If you favor your ethereal euphonia with more haunted tones, try Daughter, the London-based breathy band perfect for reflective montage about the one who got away. *sigh* Yeah, man… Yeah.
REMEMBER TO LAUGH
Fun fact: if you type "What does DJ" into Google, the first suggestion is "What does DJ Khaled do?" The answer, of course, is the world's weirdest spoof of Diddy with the fulsome ego of Donald Trump. But how is that going to translate into a stage show? Is he going to drag six musicians with actual talent onstage? Is he just going to hype the crowd for forty minutes? Is he going to tell us we smart, we loyal, we geniuses? Is he actually going to jockey some discs? The answer must be seen to be believed, but never understood.
There are music festivals, and then there are cultural events, and Panorama aims to be the latter with its hands-on multimedia exhibit The Lab. Planned out by the folks behind Coachella’s mix of art and sculpture, Panorama kicks those aesthetics into the next dimension with an interactive cavern of light, sound, and hands-on texture where play is the name of the game.
____________________
• DIRECTIVES
a - Answer these questions about the festival excerpt:
(i) In what city is the band Daughter based?
(ii) What is the first Google suggestion after typing "What does DJ"?
(iii) What is Panorama's hands-on multimedia exhibit called?
b - Carry the festival excerpt forward from its final sentence about The Lab.
The data has no connection to the festival excerpt.

• GIVEN MATERIAL
____________________
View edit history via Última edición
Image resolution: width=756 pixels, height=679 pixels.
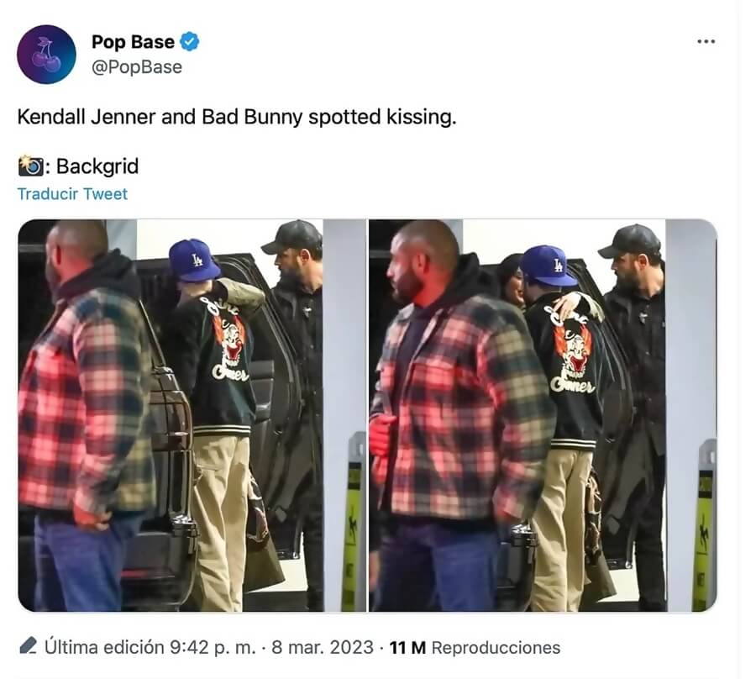[x=104, y=647]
____________________
• ANSWERS GIVEN
a -
(i) London
(ii) "What does DJ Khaled do?"
(iii) The Lab

b -
What makes Panorama unique is The Lab, a 70-foot-high dome where Willy Wonka meets Alice's Adventures in Wonderland. Therein you’ll find attractions including but nope, not limited to: 360-degree virtual reality, an interactive musical/light show starring cocoons, a cotton candy theremin (!), a bouncy house exclusively for adults to reclaim their childhood, the art of pinball, a giant-sized tablet you control with your entire body, and presumably a vanishing cheshire cat.
Oh, and there’s an ultra-HD video projected over the entire exterior of the lab. Painting with light and shadow will also be available for you creative types.
Can I tailgate?
No! You can't even park a car on Randall's Island. Your best bet is a taxi, unless you are staying with that rare New Yorker who has room for you on their couch and a car and free time to drop you off and pick you up. That person is a unicorn! Treasure them always and never make them cross.
How about a grill?
Barbecue areas in Randall’s Island are few and far between but a few spots do exist in normal conditions. Don’t expect them to be accessible during the concert. Anyway, you don’t want to be that guy. Enjoy the show and let others worry about cooking food. You know who tailgates? Football fans who couldn’t get tickets. If you’re going to go all the way there, be there.
Okay, what are my food options?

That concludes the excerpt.